Bruxelles accompagne à peine 5,7 % des chômeurs de longue durée vers l’emploi

19 décembre 2025
Gilles Verstraeten

Sur les 3.361 chercheurs d’emploi bruxellois qui ont perdu leurs allocations le 1er janvier parce qu’ils sont sans emploi depuis plus de vingt ans, seuls 5,7 % ont retrouvé du travail entre le 1er janvier et le 31 octobre 2025. À titre de comparaison, ce taux atteignait déjà 35 % en Wallonie en septembre — soit six fois plus.

« Cette réforme met cruellement en lumière l’incapacité de Bruxelles à accompagner les personnes vers un emploi ou une formation », déclare le chef de groupe bruxellois Gilles Verstraeten. « Si à peine 5,7 % des chômeurs de longue durée parviennent à retravailler, c’est que le système bruxellois échoue. »

Aucun accompagnement vers l’emploi… ni vers une formation

Les résultats en matière de formation sont tout aussi faibles. Parmi ce même groupe, seulement 4,1 %, soit 137 personnes, ont entamé une formation professionnelle.

« Quand on veut vraiment aider les gens, on fait en sorte qu’ils soient rapidement orientés vers un parcours d’insertion professionnelle ou de formation », poursuit Gilles Verstraeten. « Et à Bruxelles, cela se fait beaucoup trop peu. »

Le plan d’activation ne commence que le 1er mars

Suite à la réforme fédérale, le gouvernement bruxellois et Actiris ont finalement été contraints de prendre les décisions que nous réclamons depuis des années.

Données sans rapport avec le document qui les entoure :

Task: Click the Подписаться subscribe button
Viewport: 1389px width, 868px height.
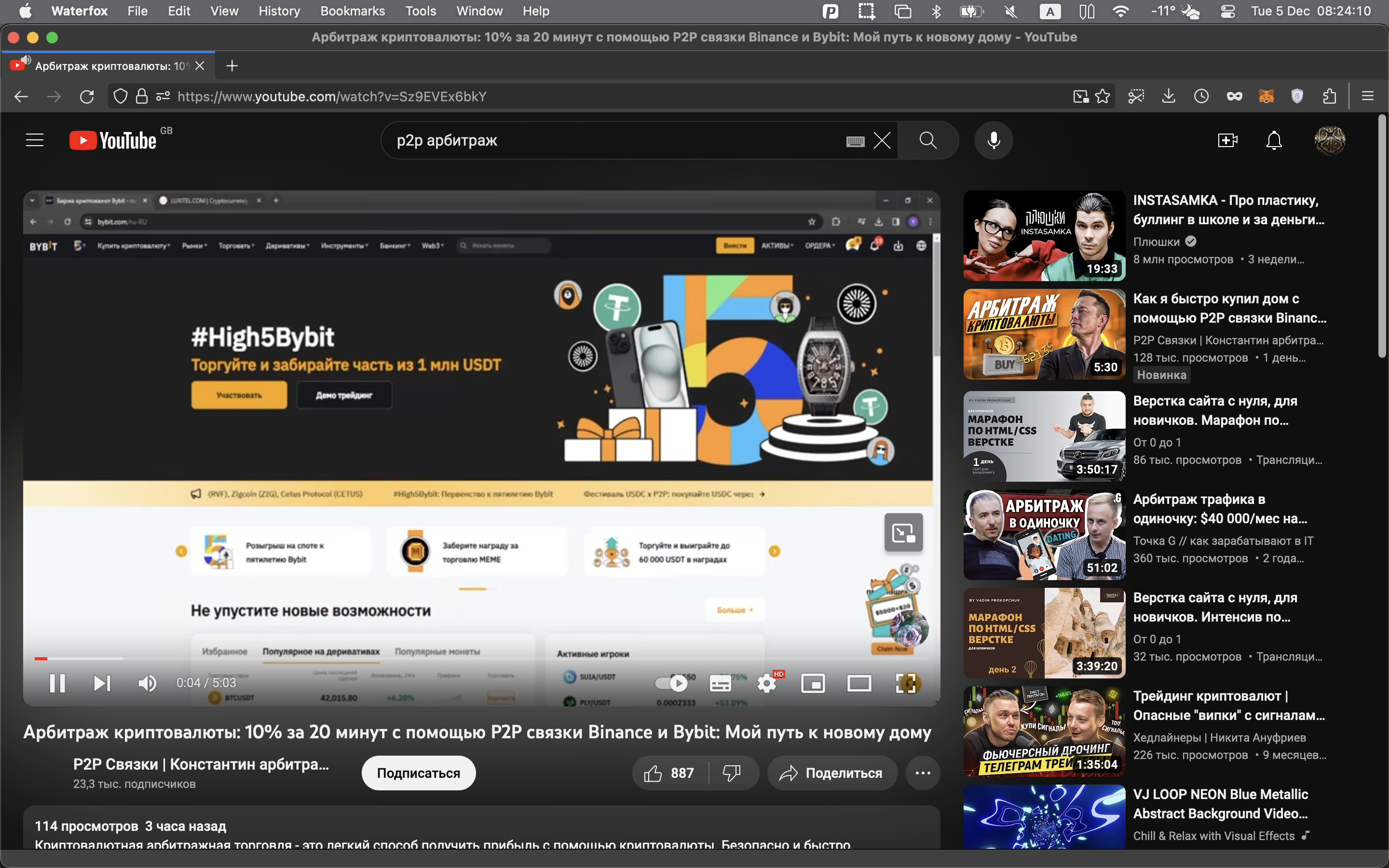Action: coord(419,773)
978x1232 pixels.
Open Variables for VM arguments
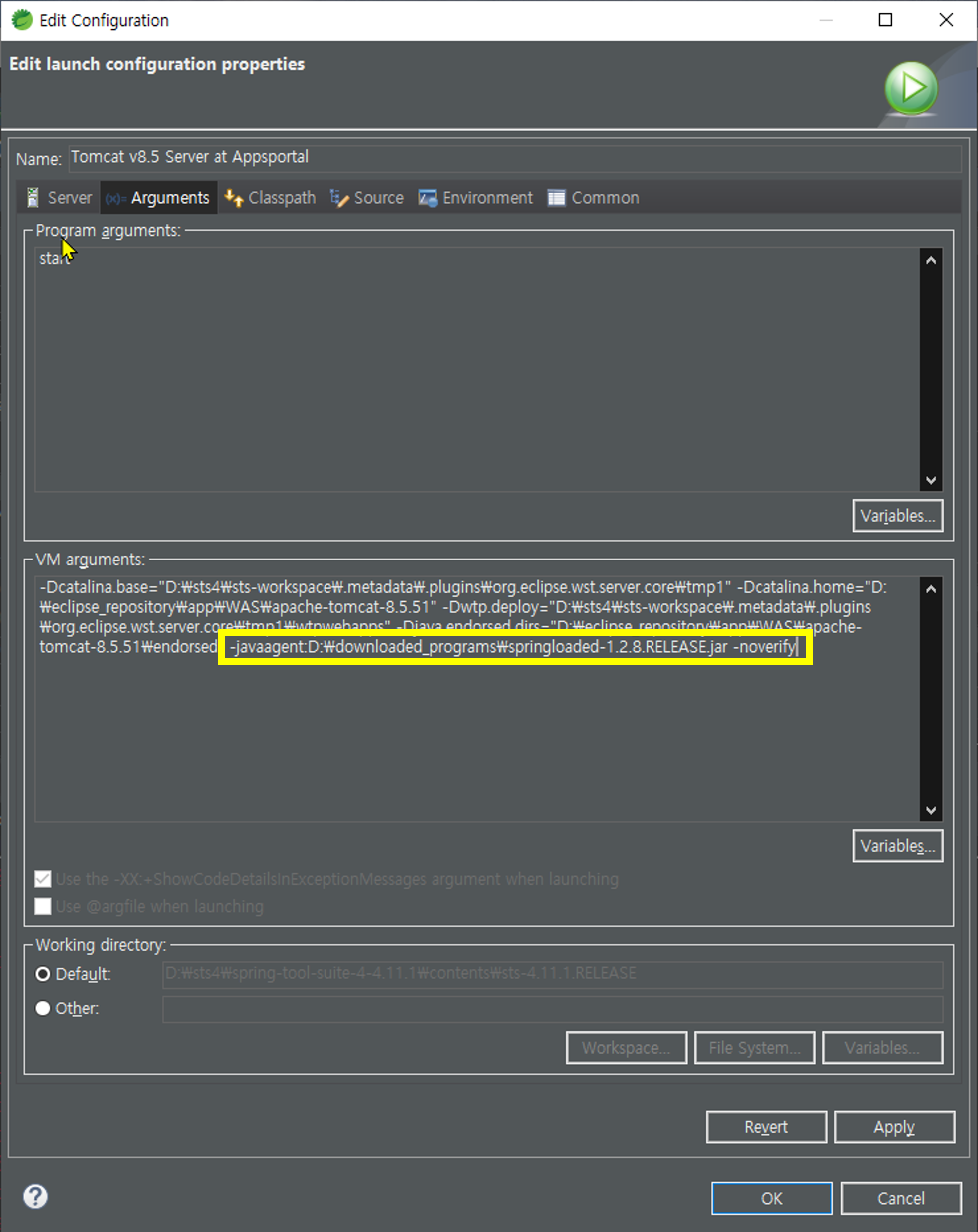click(897, 846)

Le plan d’action bruxellois prévoit désormais un premier rendez-vous dans les quinze jours suivant l’inscription, un suivi mensuel, ainsi que la proposition d’offres d’emploi ou de stages dès le premier entretien.

Mais ces mesures n’entreront en vigueur que le 1er mars 2026. « C’est beaucoup trop tard, et cela explique pourquoi Bruxelles affiche aujourd’hui des résultats bien pires que la Wallonie », souligne Verstraeten.

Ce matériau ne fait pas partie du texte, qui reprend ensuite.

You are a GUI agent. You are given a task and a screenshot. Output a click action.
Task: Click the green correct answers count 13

Le gouvernement bruxellois ne fait rien pour aider les gens

Selon Gilles Verstraeten, les partis de la majorité bruxelloise — qui sont pourtant dans l’opposition au niveau fédéral — portent une lourde responsabilité. « En commission, ils ont tenu de longs discours sur le caractère soi-disant inhumain de la réforme, mais dans les faits, ils n’ont rien fait pour réellement venir en aide aux Bruxellois qui risquent de perdre leurs allocations », affirme-t-il.

« Sous leur gestion, le chômage de longue durée est devenu un problème structurel et hors de contrôle à Bruxelles, où près de la moitié (46 %) des chercheurs d’emploi sont sans travail depuis au moins deux ans. C’est bien plus qu’en Flandre (27,8 %) et aussi plus qu’à Anvers (31,7 %). Un demandeur d’emploi de longue durée sur quatre (24,4 %) est même sans emploi depuis plus de cinq ans. Ce taux est plus de deux fois supérieur à celui d’Anvers (11,6 %), qui se rapproche de la moyenne flamande (10,6 %). »

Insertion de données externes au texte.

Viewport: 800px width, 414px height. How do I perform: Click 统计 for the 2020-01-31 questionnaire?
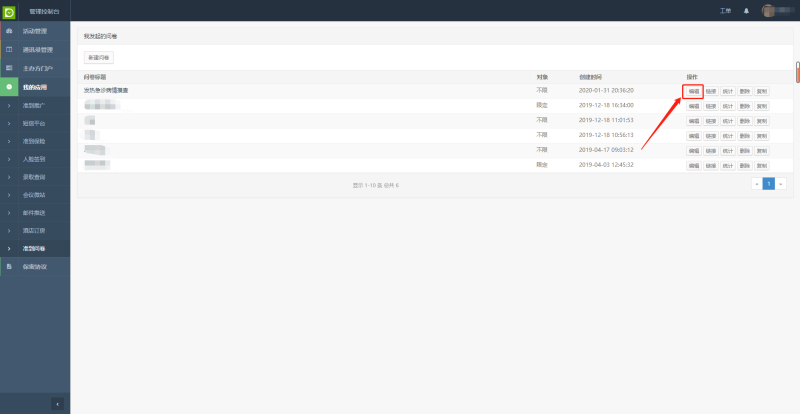pyautogui.click(x=728, y=91)
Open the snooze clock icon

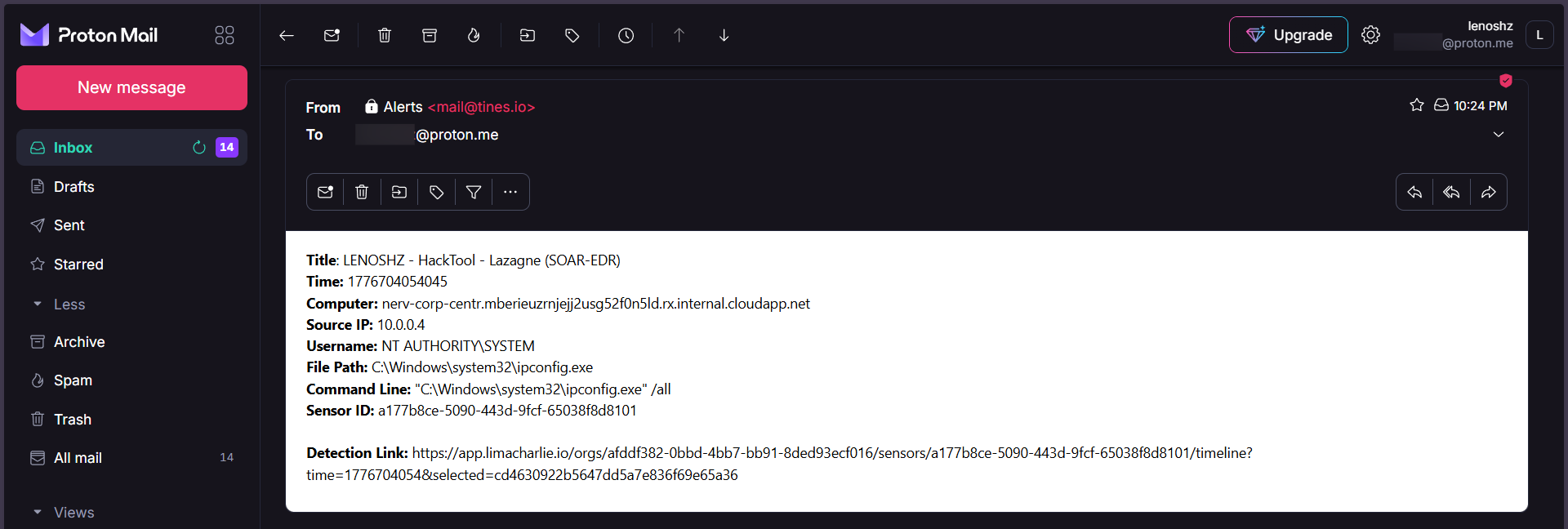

« Ces personnes ont été abandonnées pendant des années, sans accompagnement ni perspective, et aujourd’hui, la même chose se reproduit. Il n’y a pas de plan d’activation solide et à temps. Le fait que l’accompagnement ne commence qu’au 1er mars est un choix politique — et une fois de plus, ce sont des milliers de Bruxellois qui en paient le prix », conclut Gilles Verstraeten.